Quantum phase modulation with acoustic cavities and quantum dots

TL;DR

This paper demonstrates efficient quantum phase modulation using gigahertz acoustic cavities coupled to quantum dots and superconducting circuits, enabling low-noise transduction between microwave and optical photons for quantum information processing.

Contribution

It introduces a novel platform combining acoustic cavities, quantum dots, and superconducting circuits for low-power quantum phase modulation at microwave frequencies.

Findings

Strong modulation of single photons with 44 mV half-wave voltage

Subnatural linewidths of modulation sidebands

Efficient transduction between microwave and optical quantum states

Abstract

Fast, efficient, and low power modulation of light at microwave frequencies is crucial for chip-scale classical and quantum processing as well as for long-range networks of superconducting quantum processors.
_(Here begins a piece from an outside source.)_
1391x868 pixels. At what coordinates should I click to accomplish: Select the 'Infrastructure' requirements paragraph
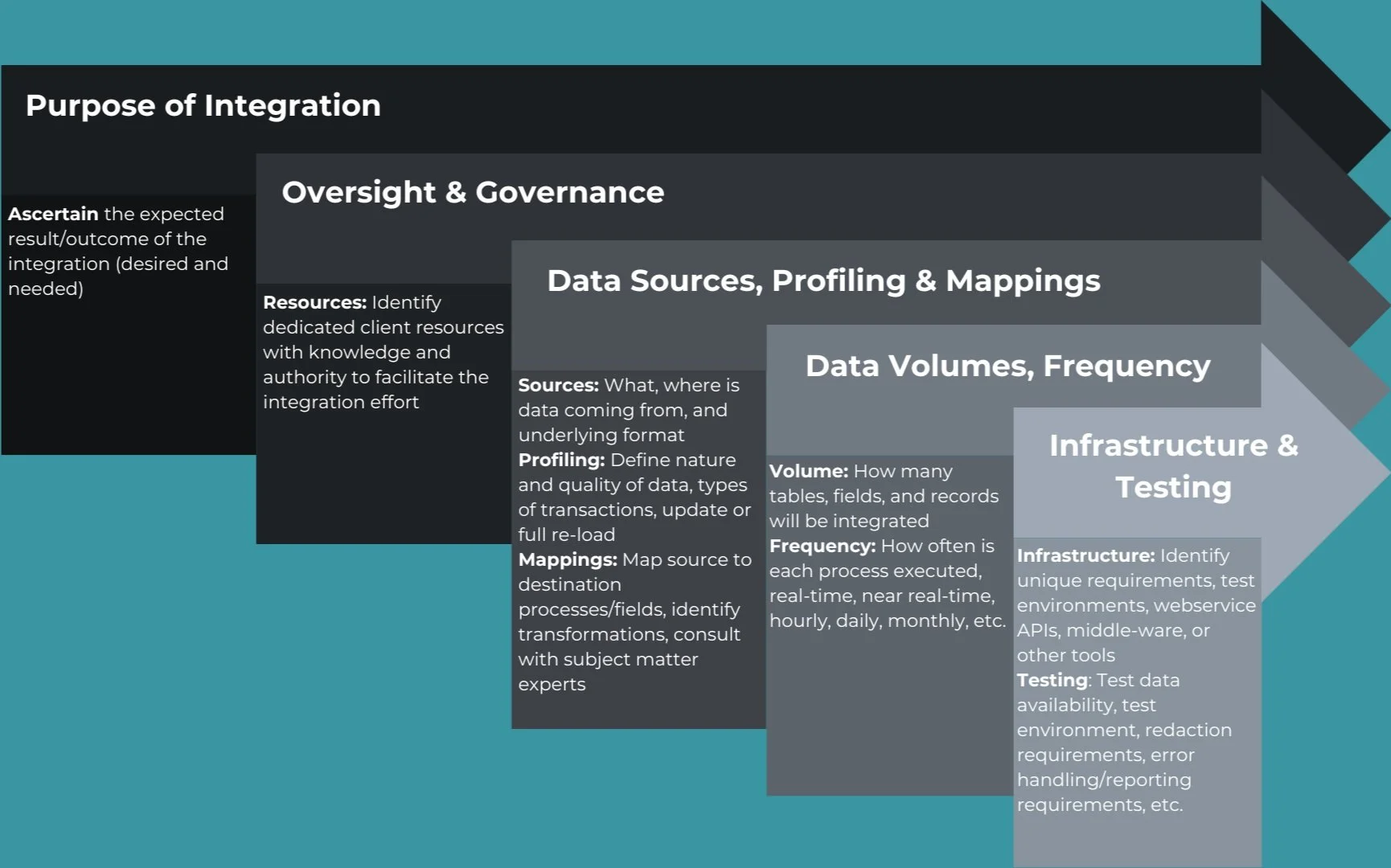pyautogui.click(x=1135, y=605)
A successful approach to bridge the gap between microwave and optical photons has been to use intermediate platforms such as acoustic waves, which can couple efficiently to a variety of quantum systems. Here, we use gigahertz-frequency focusing surface acoustic wave cavities on GaAs that are piezo-electrically coupled to superconducting circuits and parametrically coupled, via strain, to photons scattered from InAs quantum dots . We demonstrate strong modulation of single photons with a half-wave voltage as low as 44 mV, and subnatural modulation sideband linewidths. These demonstrations pave the way for efficient and low-noise transduction of quantum information between microwave and optical domains.